HbbTV, he observes, is now being promoted by the broadcast technology institute IRT, previously a supporter of MHP, a solution he says failed miserably in the German market, which he attributes to a failure to find an interactive business model in digital terrestrial television.
As teletext services are being switched off in the United Kingdom, the Germans are advocating HbbTV to deliver such services, which he suggests are arguably less relevant in a broadband connected world.
He is highly critical of the focus on changing technology, rather than addressing the underlying business model of broadcasting. As he puts it: “re-hashing technology not fit for purpose and changing nothing because the business model remains the same”.
“HbbTV has many, many flaws and is not available for mass production,” he asserts, adding that it faces the same intellectual property issues as previous interactive solutions. He suggests that HbbTV is simply an attempt to recreate DVB-MHP using HTML instead of Java.
HbbTV is a browser solution for television, but that raises the question of which browser implementation and the difficulties inherent in supporting different browsers in an open environment, a problem that is familiar from the world of the web.
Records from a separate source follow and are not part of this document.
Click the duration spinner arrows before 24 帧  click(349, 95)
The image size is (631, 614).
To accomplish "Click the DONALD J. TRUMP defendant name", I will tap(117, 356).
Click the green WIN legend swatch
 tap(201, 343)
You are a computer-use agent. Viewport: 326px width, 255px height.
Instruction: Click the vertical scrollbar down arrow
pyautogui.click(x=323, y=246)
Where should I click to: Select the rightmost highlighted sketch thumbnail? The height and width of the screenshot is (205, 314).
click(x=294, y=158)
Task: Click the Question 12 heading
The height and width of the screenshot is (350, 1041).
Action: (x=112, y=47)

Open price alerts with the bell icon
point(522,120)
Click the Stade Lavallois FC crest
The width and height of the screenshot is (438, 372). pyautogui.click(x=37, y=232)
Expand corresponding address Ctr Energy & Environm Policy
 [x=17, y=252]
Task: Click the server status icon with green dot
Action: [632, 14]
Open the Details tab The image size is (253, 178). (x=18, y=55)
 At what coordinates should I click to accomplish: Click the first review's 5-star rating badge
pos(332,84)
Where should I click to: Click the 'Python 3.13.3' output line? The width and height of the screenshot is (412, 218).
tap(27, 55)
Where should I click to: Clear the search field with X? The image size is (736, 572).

MHP is already capable of supporting HTML through a browser plugin and is already deployed in hybrid broadband broadcast networks, he notes, offering seamless services such as catch-up programming, video on demand, interactive advertising, personalisation, voting, games and social networking, as well as programme-related services such as digital text and electronic programme guides.
Needless to say, as a provider of compliant products, already powering anything from DVB-MHP and Tru2way set-top boxes to Blu-ray disc devices, Anthony Smith-Chaigneau of Alticast believes that MHP, based on Java and GEM standards, is a viable solution for hybrid broadcast broadband.
Although it has been adopted in some countries, such as Italy, MHP has not been widely deployed across Europe. The question will be whether HbbTV is likely to be any more successful in establishing a harmonised standard for interactive television services. Plus ça change, plus c’est la même chose.